* **Description of the task**
Filter the material below down to the lines containing the word "agent".

* **Data for analysis**
———
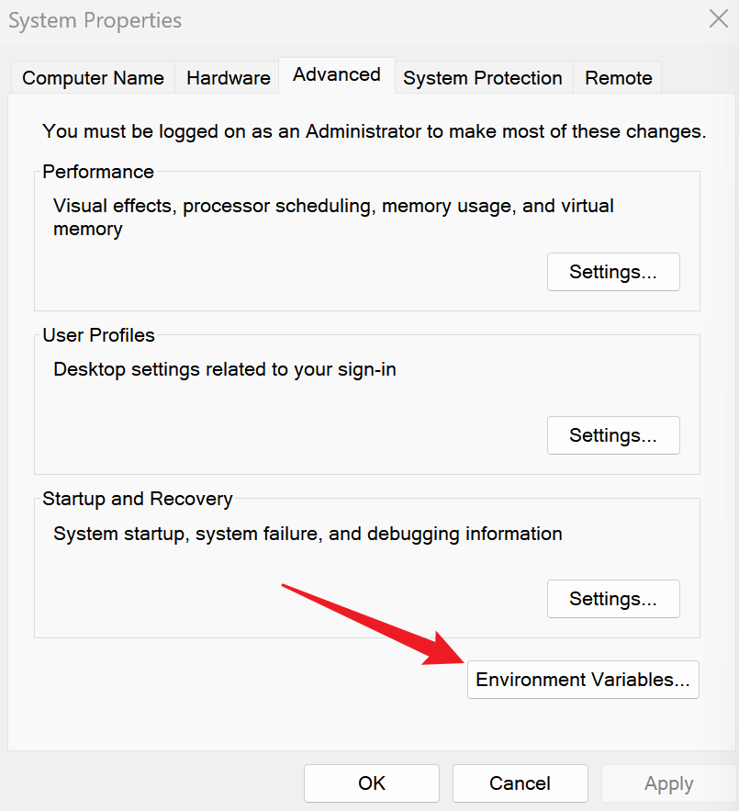
Task: Click the Apply button
Action: point(668,783)
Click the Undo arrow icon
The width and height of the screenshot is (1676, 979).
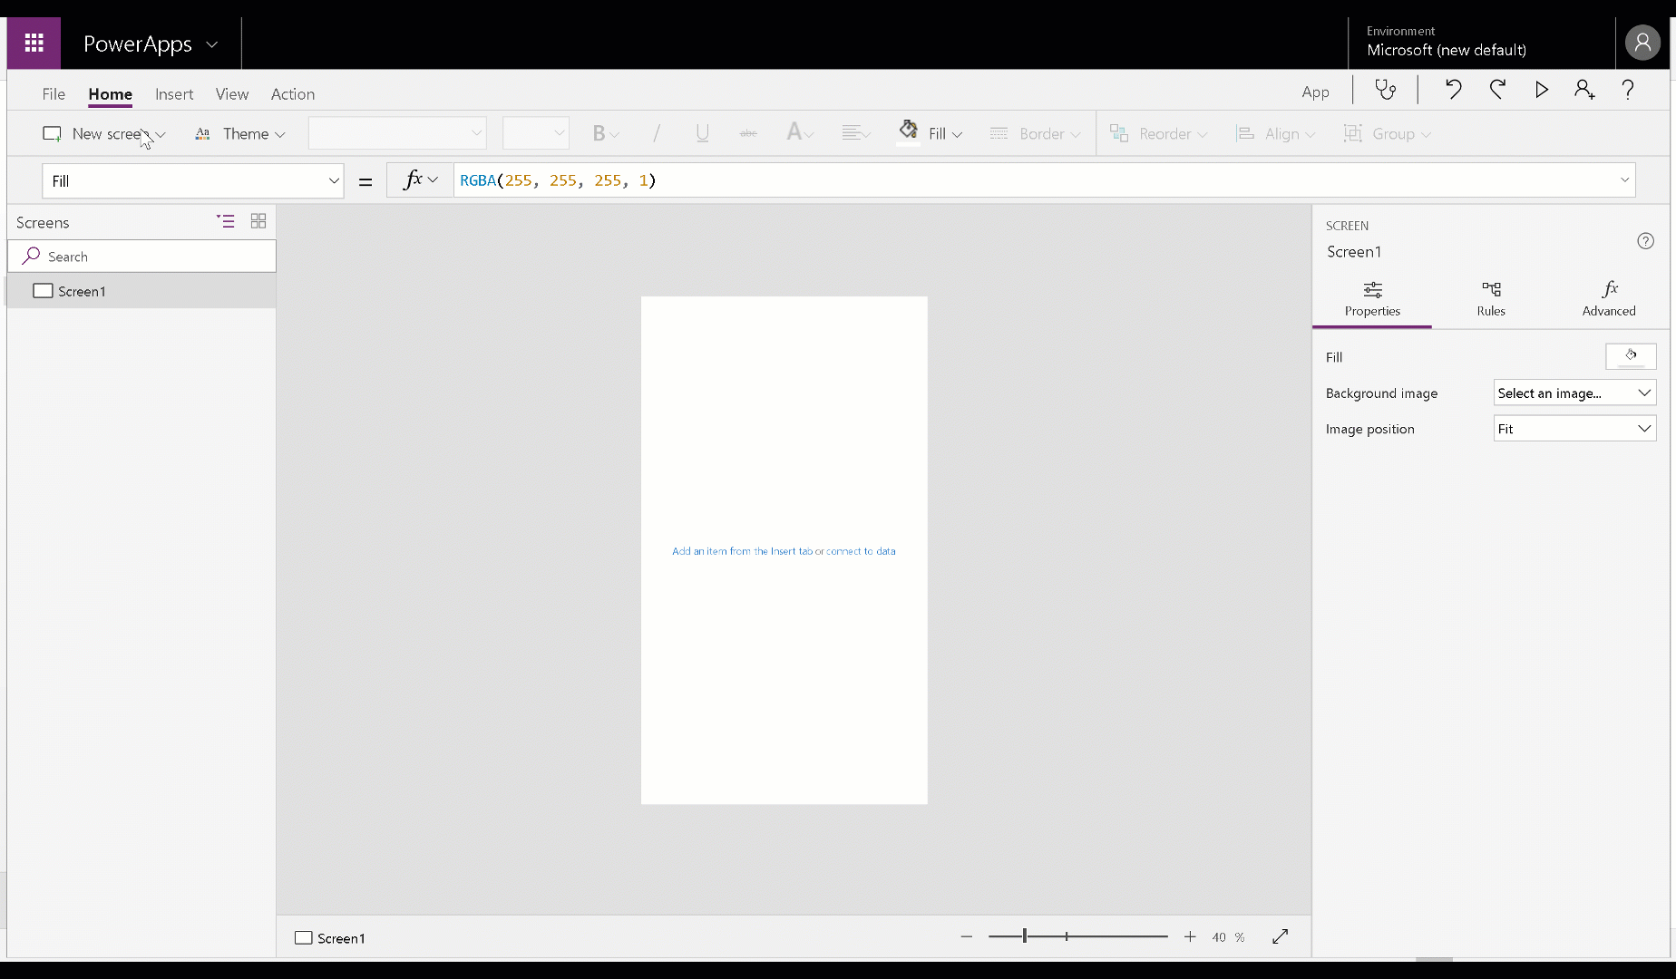pos(1453,90)
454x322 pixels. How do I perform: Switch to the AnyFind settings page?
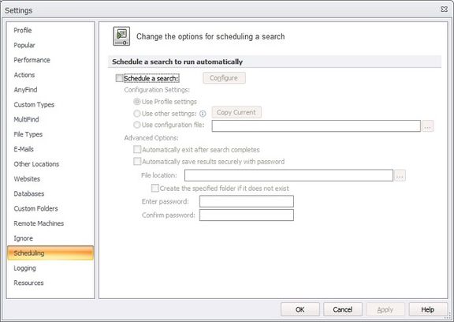tap(25, 89)
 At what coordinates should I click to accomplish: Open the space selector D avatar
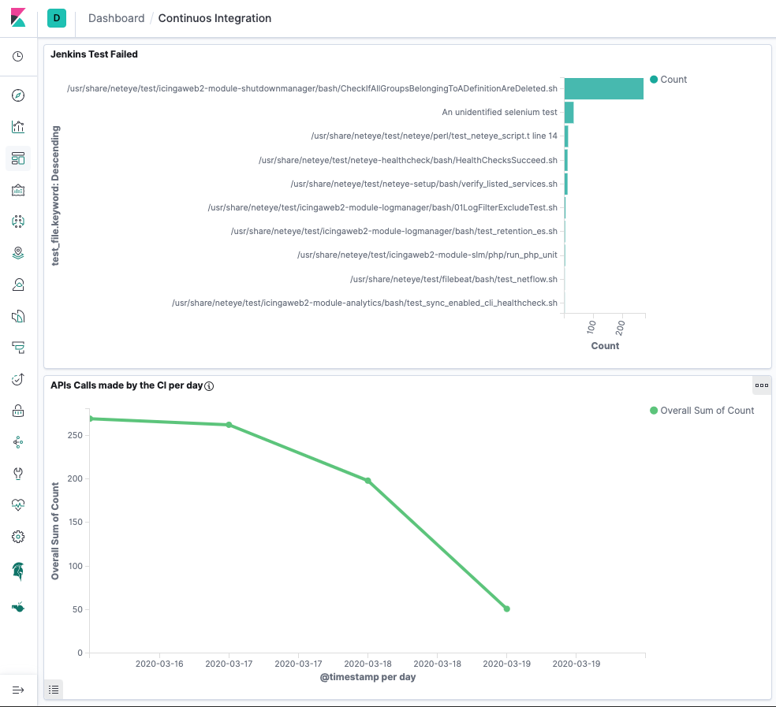pyautogui.click(x=57, y=18)
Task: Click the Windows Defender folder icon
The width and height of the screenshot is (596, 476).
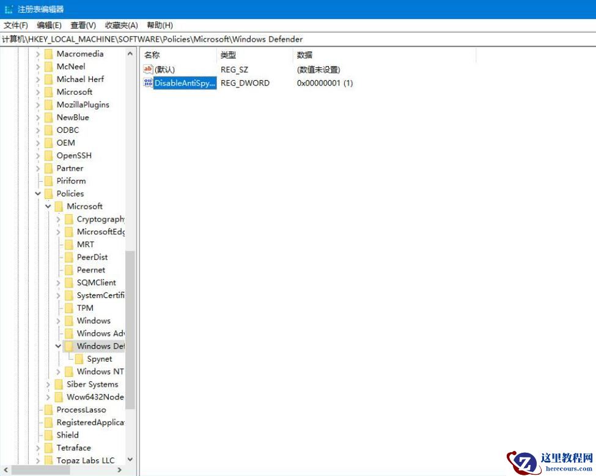Action: click(x=70, y=346)
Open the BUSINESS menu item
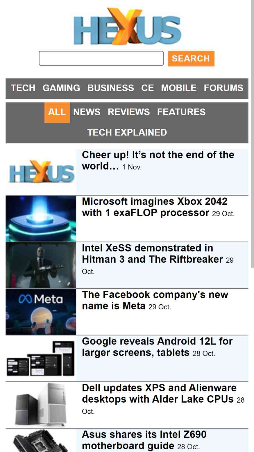The height and width of the screenshot is (452, 254). point(111,88)
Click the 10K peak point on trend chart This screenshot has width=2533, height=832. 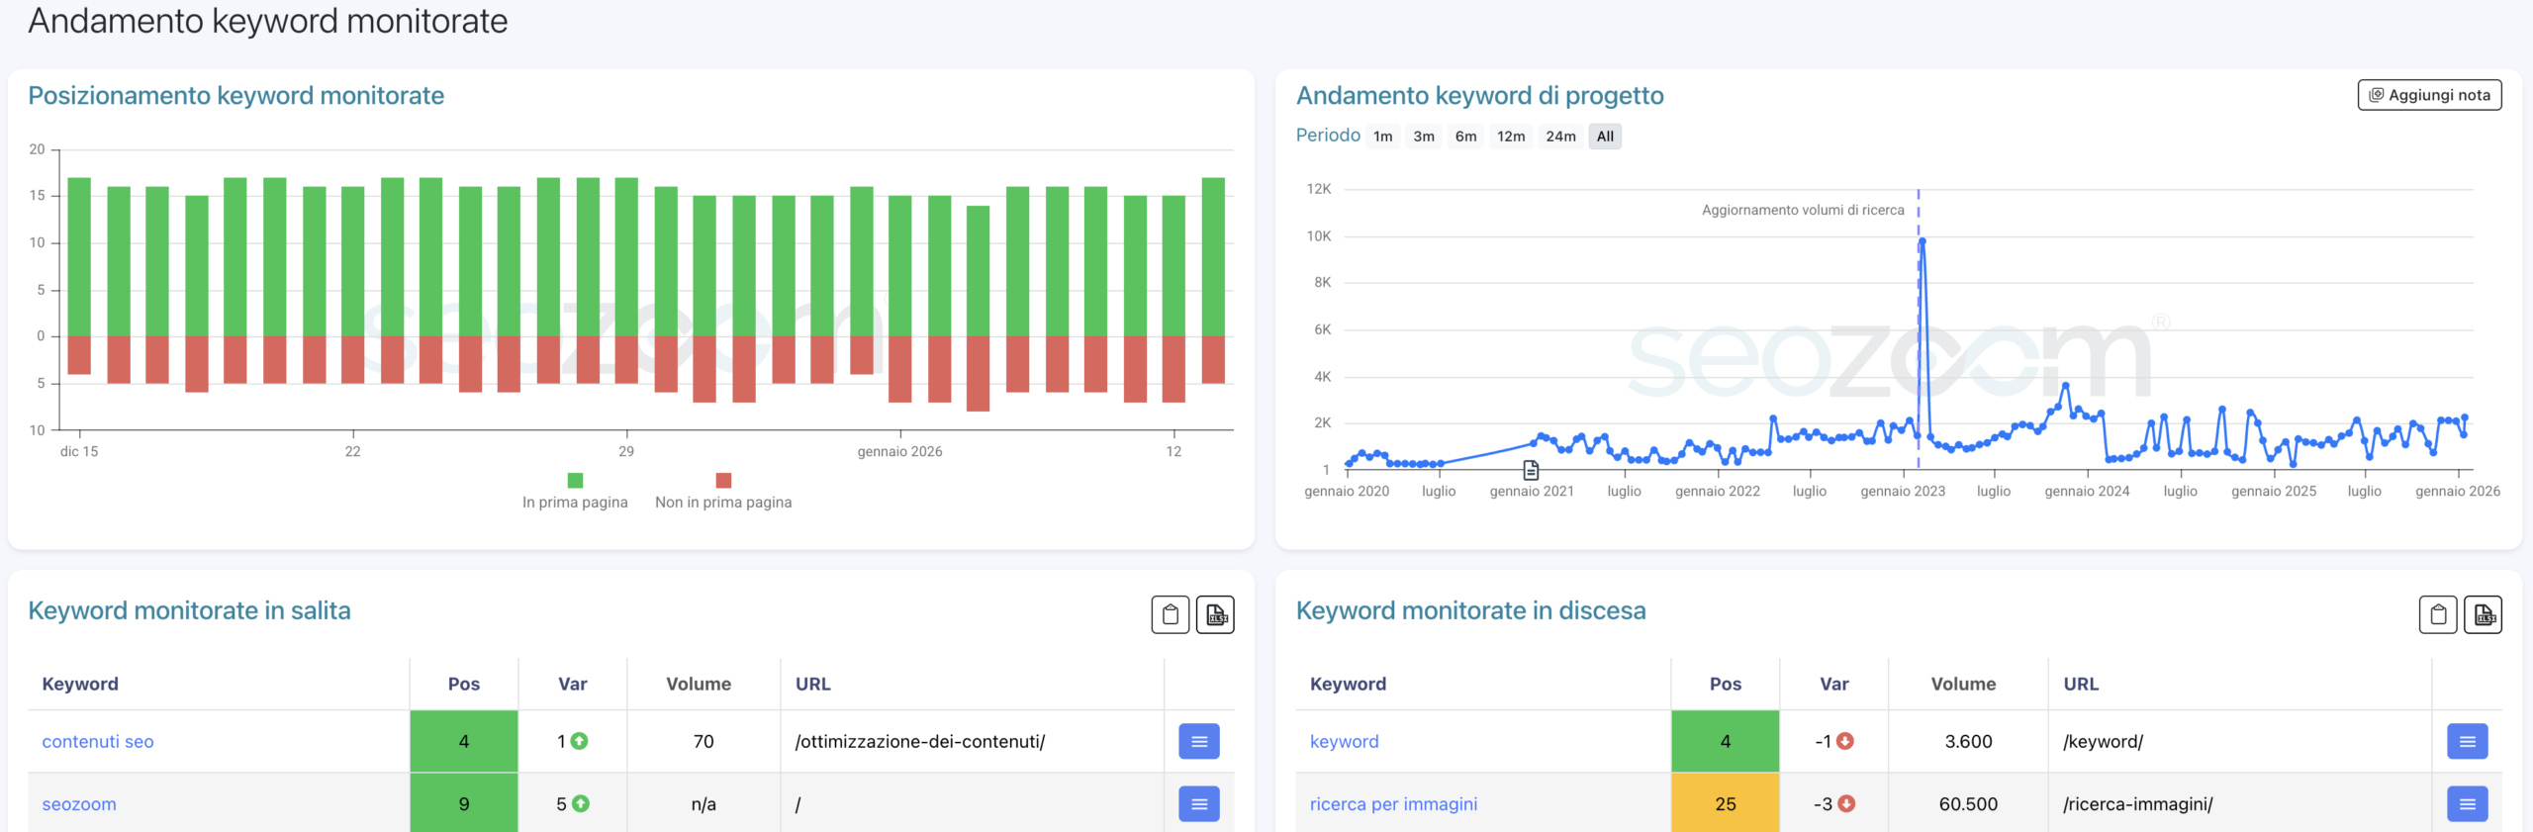coord(1922,241)
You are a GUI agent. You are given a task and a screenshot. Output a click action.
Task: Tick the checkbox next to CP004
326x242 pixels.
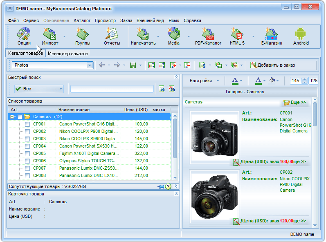(x=27, y=146)
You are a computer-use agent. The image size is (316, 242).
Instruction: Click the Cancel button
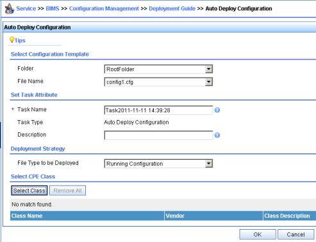coord(295,234)
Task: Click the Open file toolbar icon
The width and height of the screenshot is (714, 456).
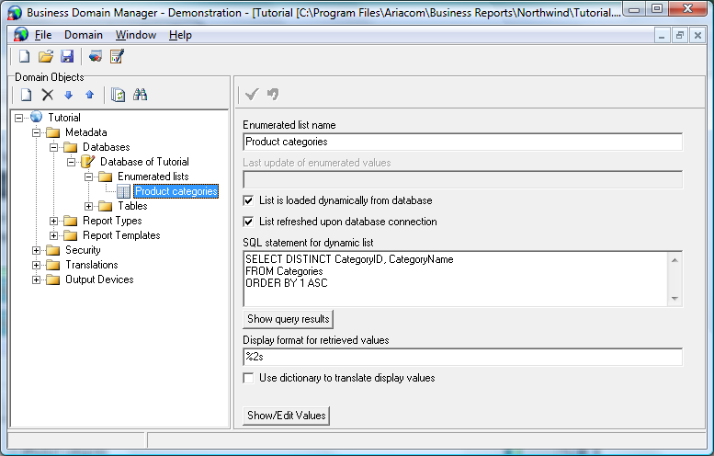Action: coord(46,57)
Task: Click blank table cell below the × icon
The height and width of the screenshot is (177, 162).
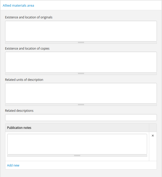Action: coord(153,151)
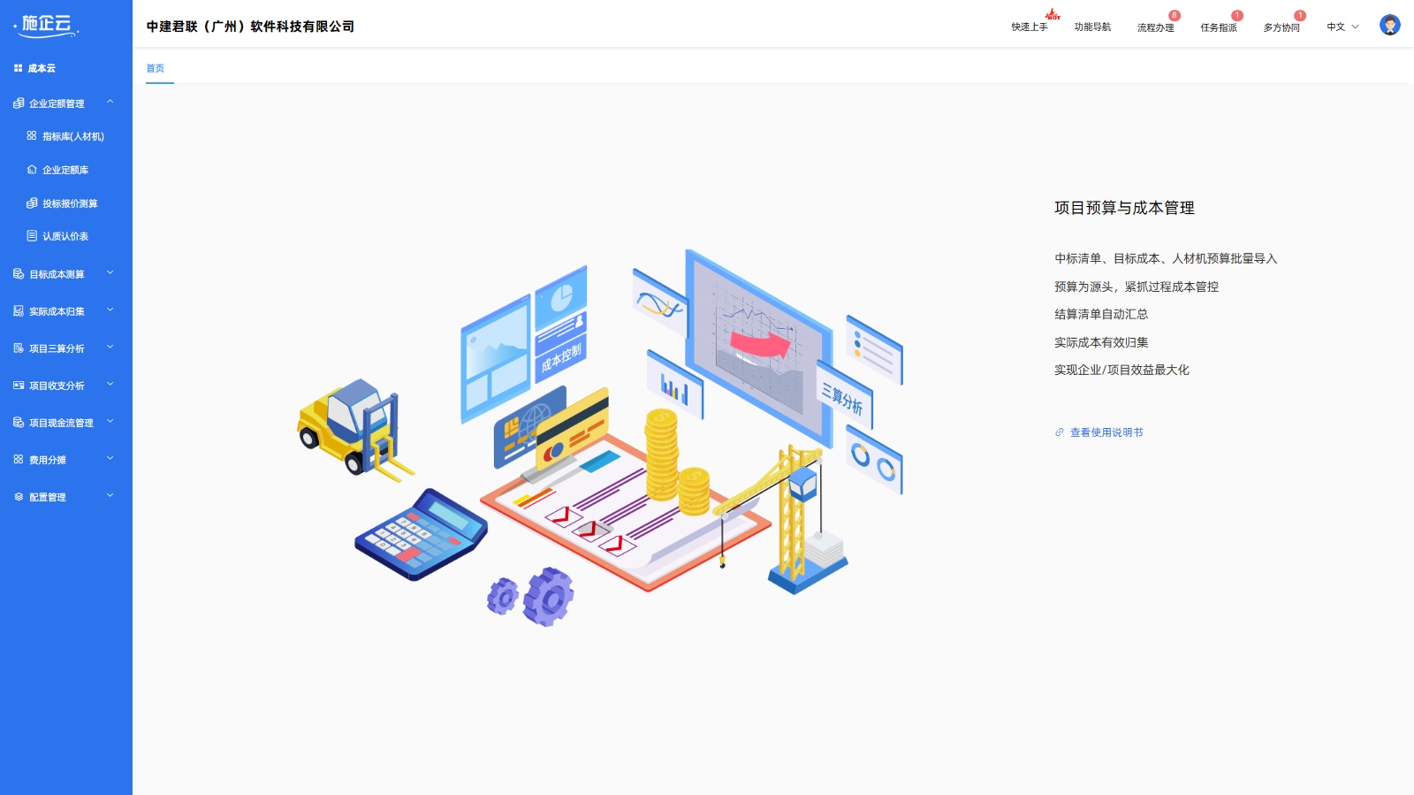Click the 成本云 grid icon
Screen dimensions: 1414x795
pyautogui.click(x=18, y=68)
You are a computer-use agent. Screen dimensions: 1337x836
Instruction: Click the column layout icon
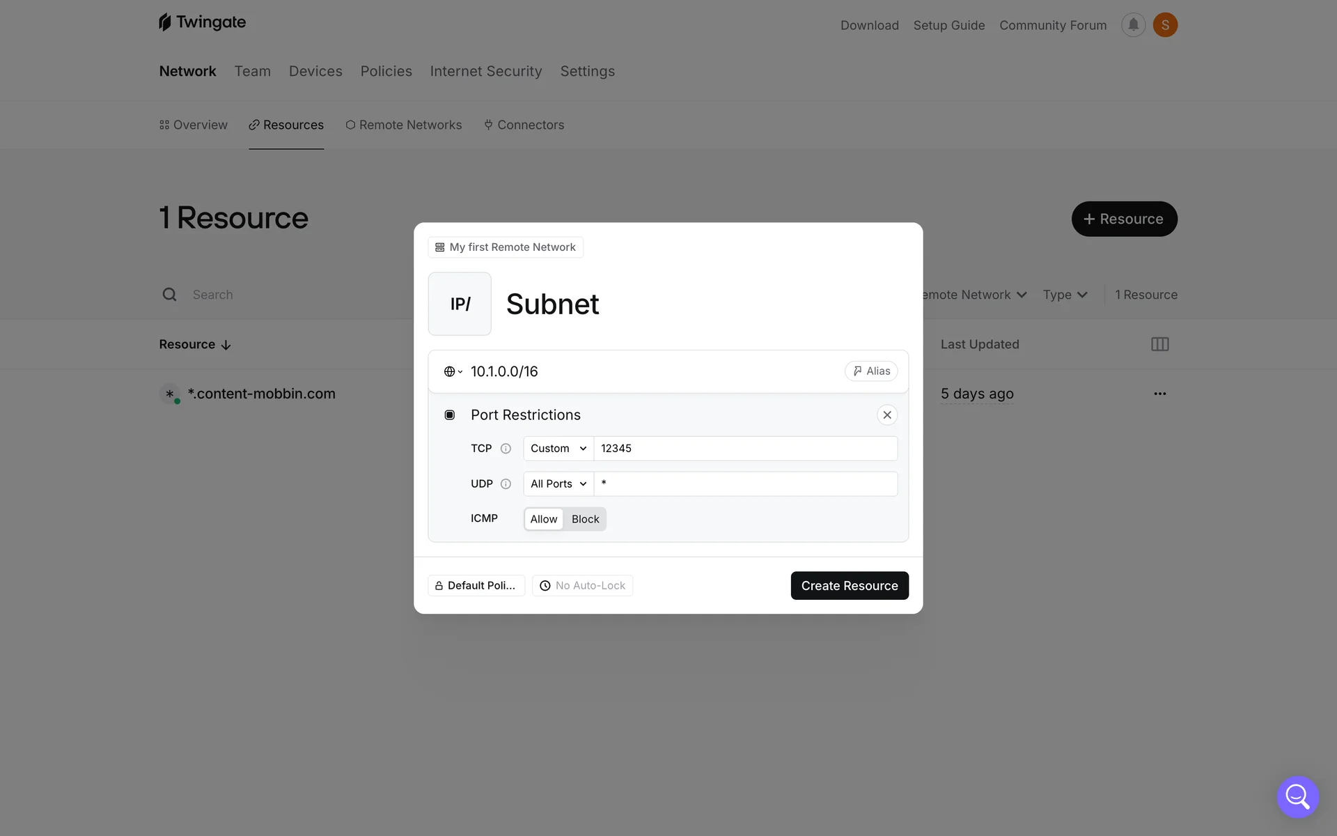pos(1159,344)
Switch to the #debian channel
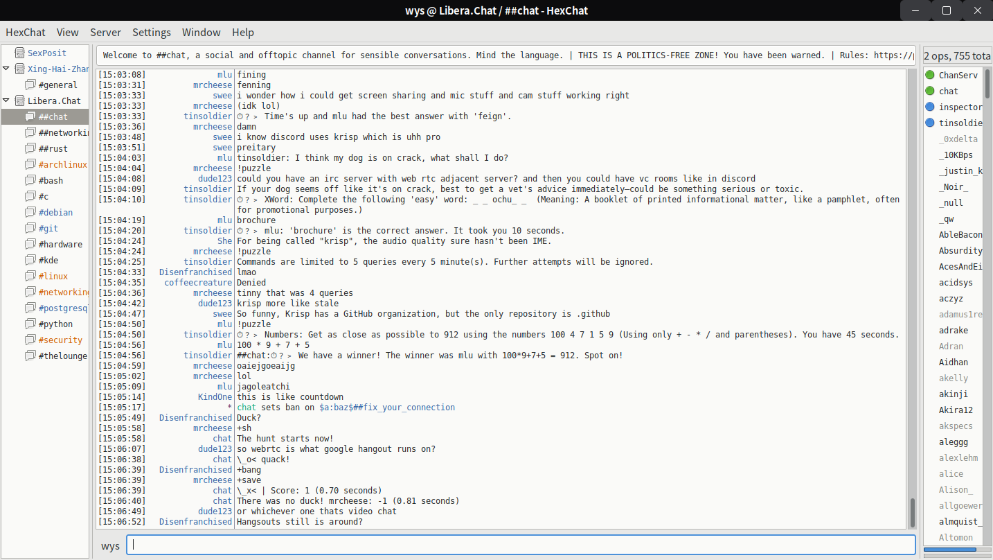The width and height of the screenshot is (993, 560). (x=55, y=212)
———
* **Answer to the problem**
You are a GUI agent. You are given a task and a screenshot. Output a click action.
You are a computer-use agent. The image size is (316, 242).
You are a computer-use agent. Screen dimensions: 1337x836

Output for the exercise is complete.